Figure 5.. Allele-specific processes explain most of the cellular heterogeneity in produced mRNA in Arabidopsis.
(A) Histograms of spot fluorescence over time for the combined replicates of Figure 4. The dashed line indicates the detection threshold determined in Figure2D. (B) Histograms of predicted total produced mRNA per cell across all replicates from Figure 4. (C) Schematic of extrinsic (left) and intrinsic (right) sources of transcriptional noise. Extrinsic noise arises from cellular differences in the abundance of regulatory molecules (purple triangles) while intrinsic noise captures differences among cells with identical composition. (D) Two-allele experiment to decompose the total transcriptional variability into intrinsic and extrinsic noise.
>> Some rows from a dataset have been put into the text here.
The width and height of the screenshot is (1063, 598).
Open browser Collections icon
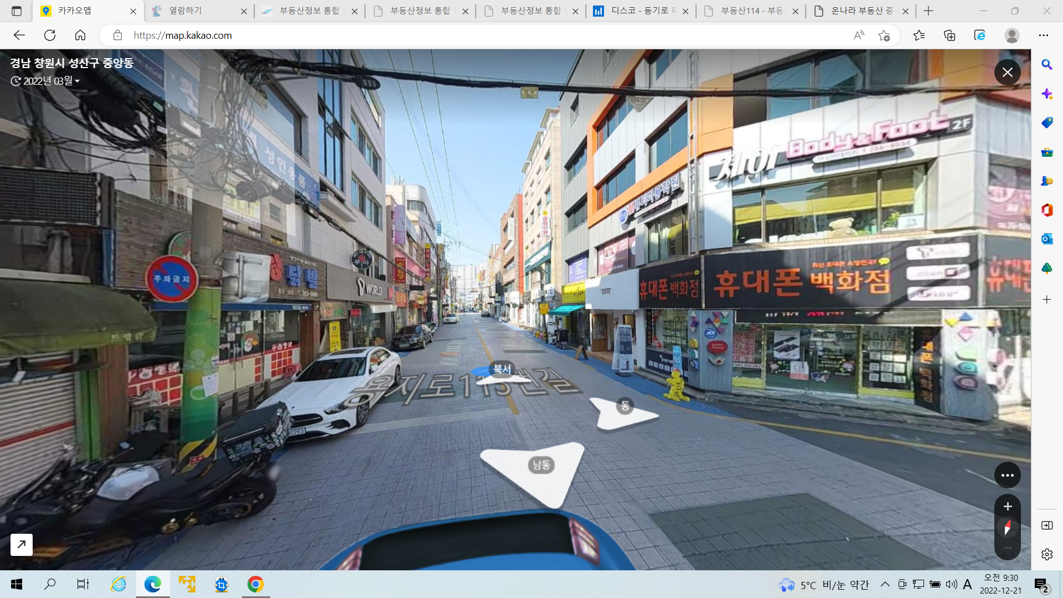pyautogui.click(x=950, y=35)
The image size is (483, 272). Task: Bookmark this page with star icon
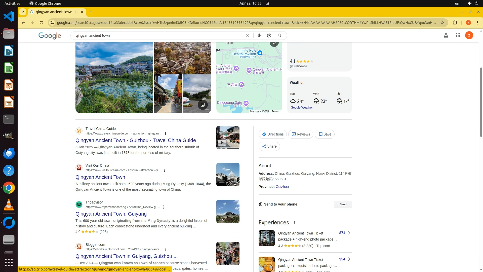coord(442,23)
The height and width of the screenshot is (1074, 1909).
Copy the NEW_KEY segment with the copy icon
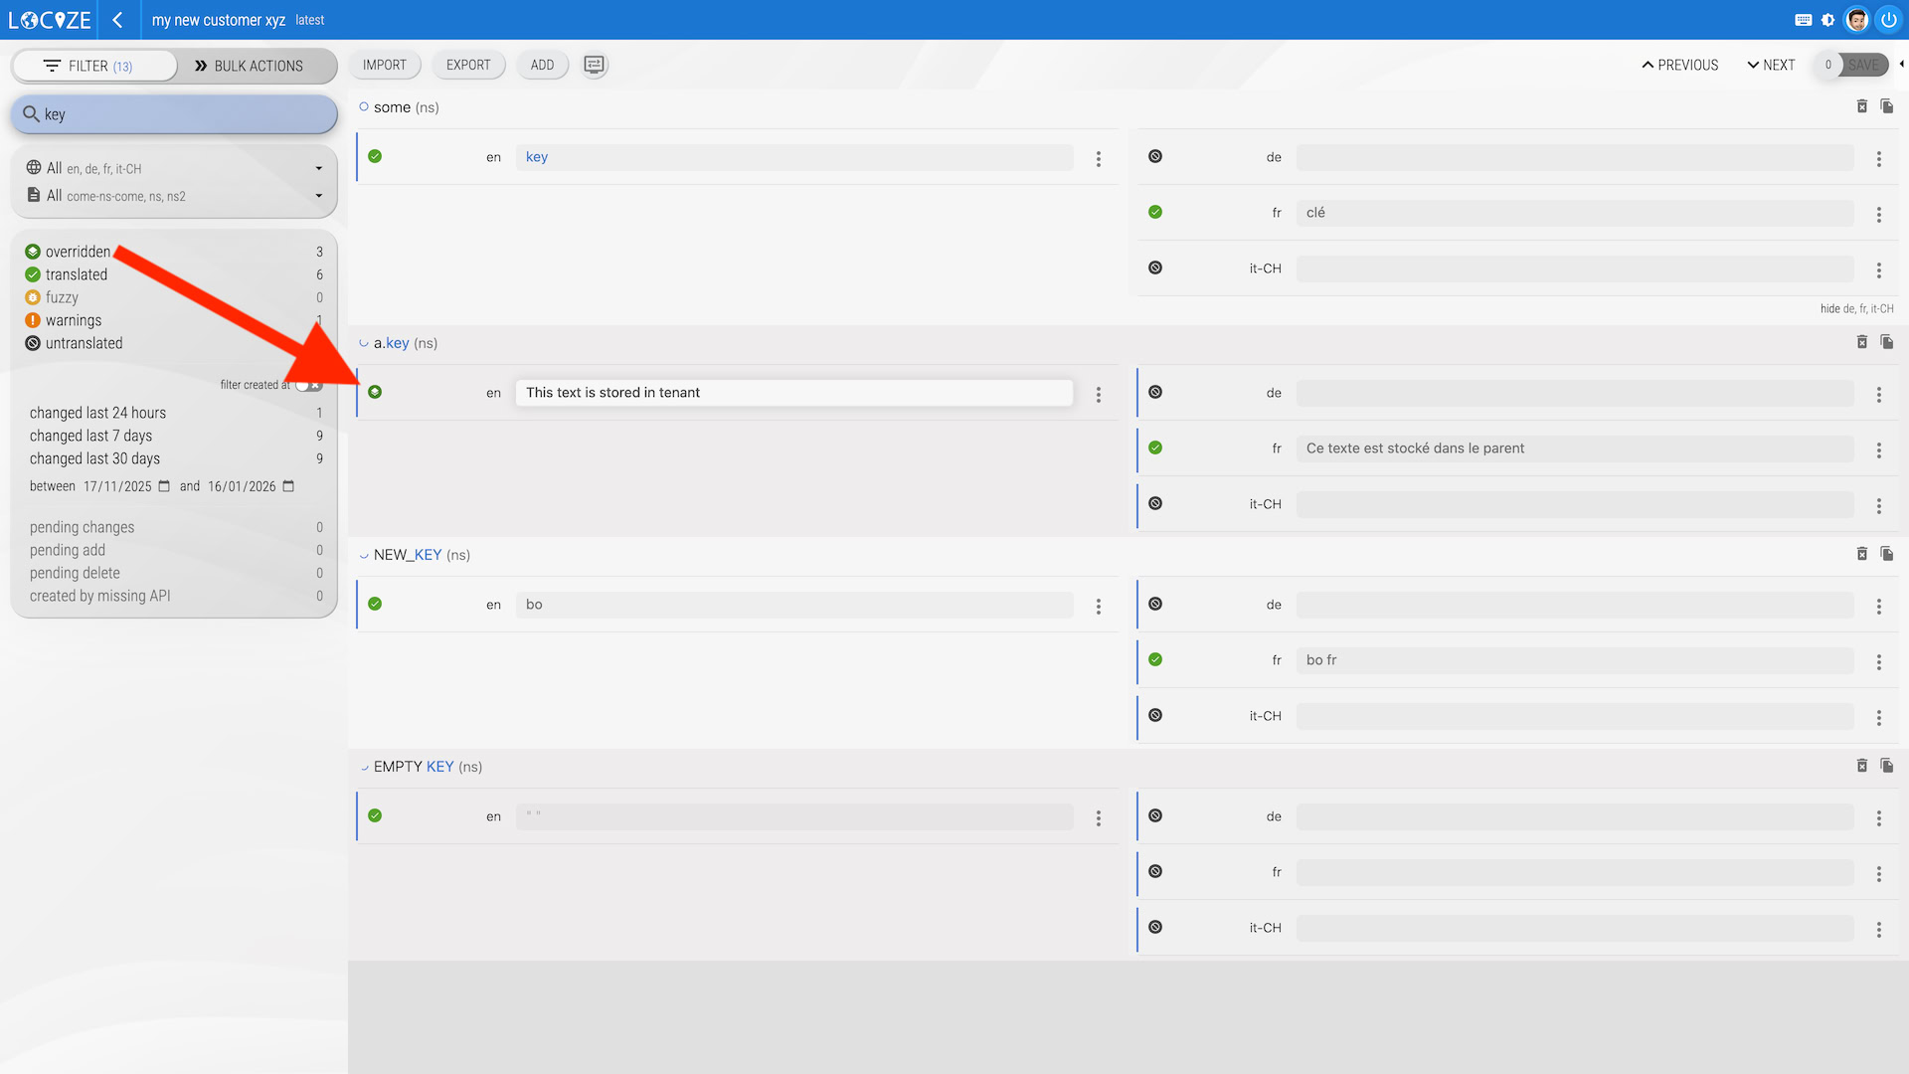tap(1887, 554)
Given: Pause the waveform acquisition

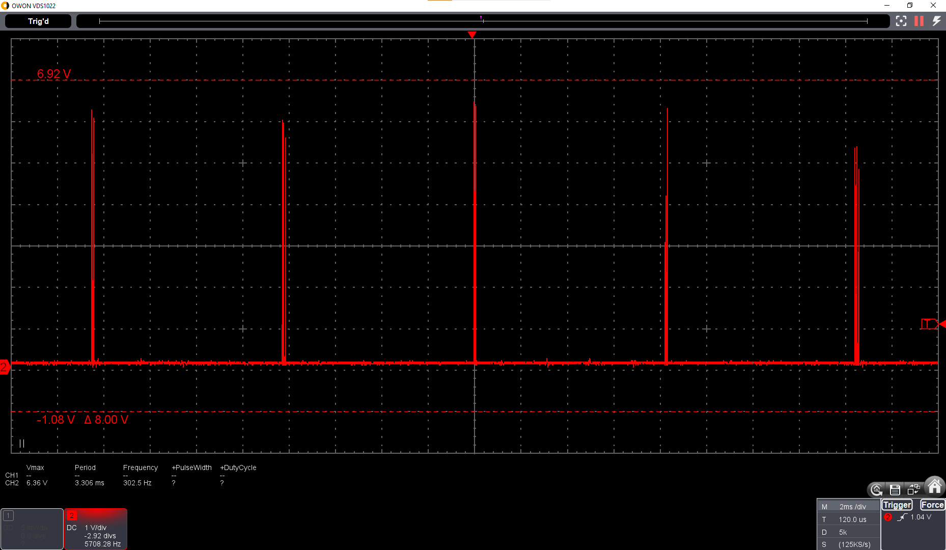Looking at the screenshot, I should pos(918,21).
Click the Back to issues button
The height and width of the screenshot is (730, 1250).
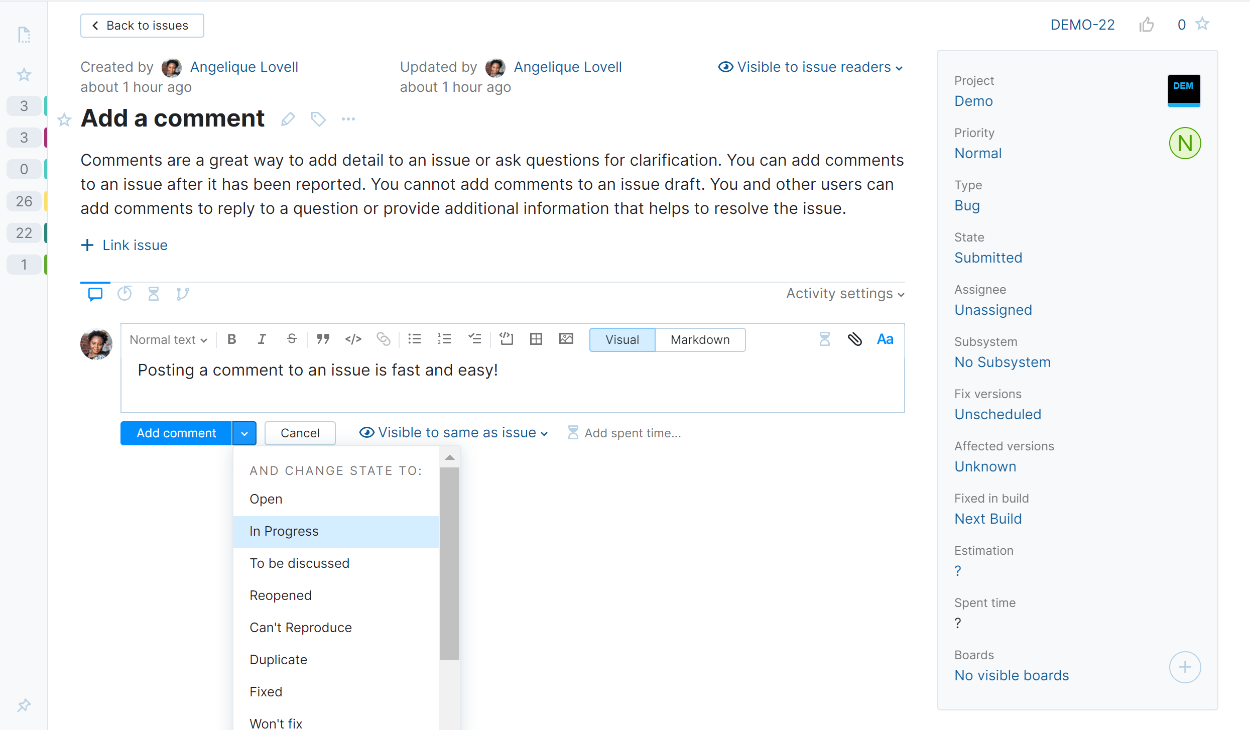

Top: guard cells (obligate diploids) expressing HSP101-PP7. White arrowheads indicate transcription spots corresponding to one or two alleles of the reporter transgene in homologous chromosomes. In the homozygote it is possible for only one allele to be active in different cells. Bottom: spot fluorescence traces from homozygous cells shown on top. (E) Fraction of nuclei with zero, one, or two spots in heat shock-treated homozygous plants at the frame with the maximum number of visible spots. (F) Scatter plot of the integrated spot fluorescence normalized by the mean for alleles belonging to the same nucleus. Undetected spots were assigned a value of zero and plotted on the x- and y-axes. (G) Decomposition of the total variability in (F) into extrinsic and intrinsic components shows comparable contributions of both components to the total noise, with the intrinsic component explaining most of the variability. Error bars in (E) and (G) are bootstrapped errors.